§ Written task
Rewrite all of the lines below, including the requests, multiplying every coordinate in the answers by 0.2 and rounding to whole numbers, with halves rounded up. Leave the pictures out.

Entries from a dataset
>>>>>
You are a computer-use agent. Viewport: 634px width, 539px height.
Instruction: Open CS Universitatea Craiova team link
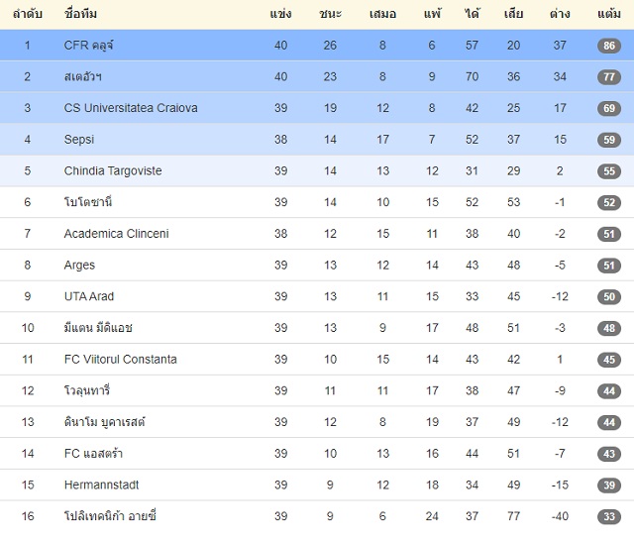tap(131, 108)
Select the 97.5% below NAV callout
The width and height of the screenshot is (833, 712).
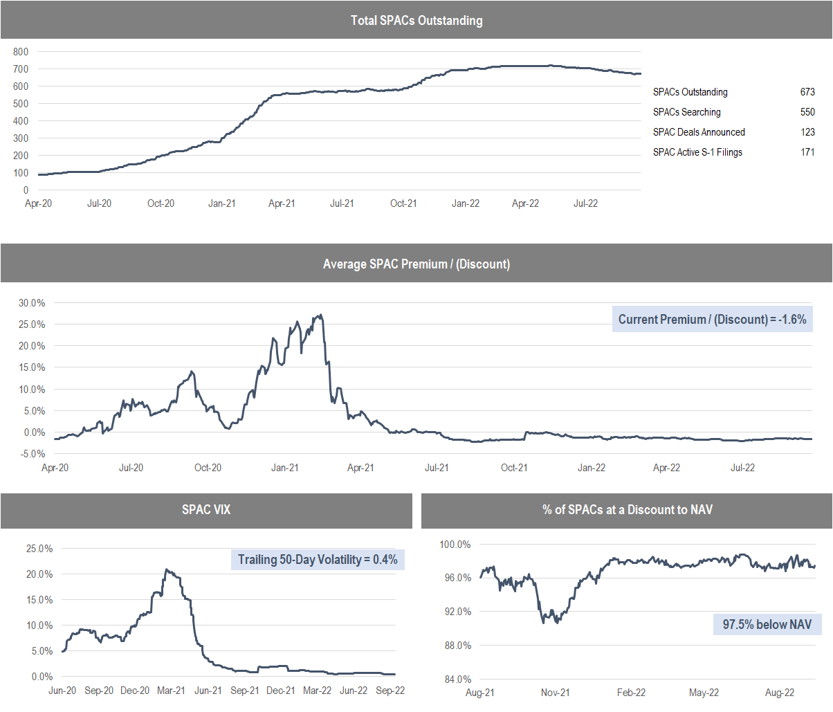767,624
<<<<<
§ Exercise solution
You are a computer-use agent. Viewport: 634px width, 539px height.
Instruction: Open CS Universitatea Craiova team link
tap(26, 22)
Select the 97.5% below NAV callout
The width and height of the screenshot is (833, 712).
153,125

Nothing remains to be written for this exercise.